• _REQUIREMENT_:
Write down each entry again, exactly as it reads.

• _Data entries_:
++++++
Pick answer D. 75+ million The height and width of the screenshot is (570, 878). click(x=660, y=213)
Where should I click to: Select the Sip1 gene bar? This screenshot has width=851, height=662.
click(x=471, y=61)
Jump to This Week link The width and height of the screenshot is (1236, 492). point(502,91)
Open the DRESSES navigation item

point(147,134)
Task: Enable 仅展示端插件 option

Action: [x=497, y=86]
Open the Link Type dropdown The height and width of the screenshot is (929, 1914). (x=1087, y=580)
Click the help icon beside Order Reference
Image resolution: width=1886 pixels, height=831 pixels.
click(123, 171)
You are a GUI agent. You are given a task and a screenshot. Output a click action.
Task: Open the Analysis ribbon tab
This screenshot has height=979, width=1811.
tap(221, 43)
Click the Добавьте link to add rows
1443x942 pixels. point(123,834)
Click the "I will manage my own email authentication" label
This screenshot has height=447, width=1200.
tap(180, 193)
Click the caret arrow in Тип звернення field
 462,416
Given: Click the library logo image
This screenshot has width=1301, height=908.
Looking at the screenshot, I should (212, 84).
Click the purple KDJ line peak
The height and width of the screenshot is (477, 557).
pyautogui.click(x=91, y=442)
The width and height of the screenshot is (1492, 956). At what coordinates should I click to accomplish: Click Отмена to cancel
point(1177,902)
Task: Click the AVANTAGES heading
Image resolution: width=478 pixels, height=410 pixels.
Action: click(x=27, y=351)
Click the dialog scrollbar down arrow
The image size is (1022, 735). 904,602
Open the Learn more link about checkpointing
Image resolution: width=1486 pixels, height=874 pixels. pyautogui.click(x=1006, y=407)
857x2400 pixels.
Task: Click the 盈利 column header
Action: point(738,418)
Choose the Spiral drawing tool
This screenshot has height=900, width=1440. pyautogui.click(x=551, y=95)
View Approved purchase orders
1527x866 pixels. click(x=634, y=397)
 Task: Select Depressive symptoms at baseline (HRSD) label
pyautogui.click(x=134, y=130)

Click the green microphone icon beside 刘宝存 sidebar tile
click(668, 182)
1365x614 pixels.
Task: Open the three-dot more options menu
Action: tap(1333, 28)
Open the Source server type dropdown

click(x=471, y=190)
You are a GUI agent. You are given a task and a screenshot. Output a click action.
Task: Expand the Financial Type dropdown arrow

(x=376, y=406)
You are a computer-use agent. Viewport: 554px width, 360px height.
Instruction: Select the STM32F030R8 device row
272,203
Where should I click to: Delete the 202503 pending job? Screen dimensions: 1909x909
++++++
• _RESPONSE TO THIS TASK_:
Pick answer D. 75+ million The height and width of the screenshot is (570, 878). click(x=660, y=213)
Where should I click to: Select the Sip1 gene bar? This screenshot has width=851, height=662.
click(x=471, y=61)
Jump to This Week link The width and height of the screenshot is (1236, 492). point(502,91)
Open the DRESSES navigation item

point(147,134)
Task: Enable 仅展示端插件 option

Action: [x=497, y=86]
Open the Link Type dropdown The height and width of the screenshot is (929, 1914). (x=1087, y=580)
Click the help icon beside Order Reference
Image resolution: width=1886 pixels, height=831 pixels.
click(123, 171)
You are a GUI agent. You are given a task and a screenshot. Output a click action.
Task: Open the Analysis ribbon tab
This screenshot has height=979, width=1811.
tap(221, 43)
Click the Добавьте link to add rows
1443x942 pixels. point(123,834)
Click the "I will manage my own email authentication" label
This screenshot has height=447, width=1200.
tap(180, 193)
Click the caret arrow in Тип звернення field
 462,416
Given: Click the library logo image
This screenshot has width=1301, height=908.
Looking at the screenshot, I should (212, 84).
Click the purple KDJ line peak
The height and width of the screenshot is (477, 557).
pyautogui.click(x=91, y=442)
The width and height of the screenshot is (1492, 956). At what coordinates should I click to accomplish: Click Отмена to cancel
point(1177,902)
Task: Click the AVANTAGES heading
Image resolution: width=478 pixels, height=410 pixels.
Action: click(x=27, y=351)
Click the dialog scrollbar down arrow
The image size is (1022, 735). 904,602
Open the Learn more link about checkpointing
Image resolution: width=1486 pixels, height=874 pixels. pyautogui.click(x=1006, y=407)
857x2400 pixels.
Task: Click the 盈利 column header
Action: point(738,418)
Choose the Spiral drawing tool
This screenshot has height=900, width=1440. pyautogui.click(x=551, y=95)
View Approved purchase orders
1527x866 pixels. click(x=634, y=397)
 Task: Select Depressive symptoms at baseline (HRSD) label
pyautogui.click(x=134, y=130)

Click the green microphone icon beside 刘宝存 sidebar tile
click(668, 182)
1365x614 pixels.
Task: Open the three-dot more options menu
Action: tap(1333, 28)
Open the Source server type dropdown

click(x=471, y=190)
You are a GUI agent. You are given a task and a screenshot. Output a click action.
Task: Expand the Financial Type dropdown arrow

(x=376, y=406)
You are a computer-use agent. Viewport: 554px width, 360px height.
Instruction: Select the STM32F030R8 device row
272,203
Where should I click to: Delete the 202503 pending job? Screen dimensions: 1909x909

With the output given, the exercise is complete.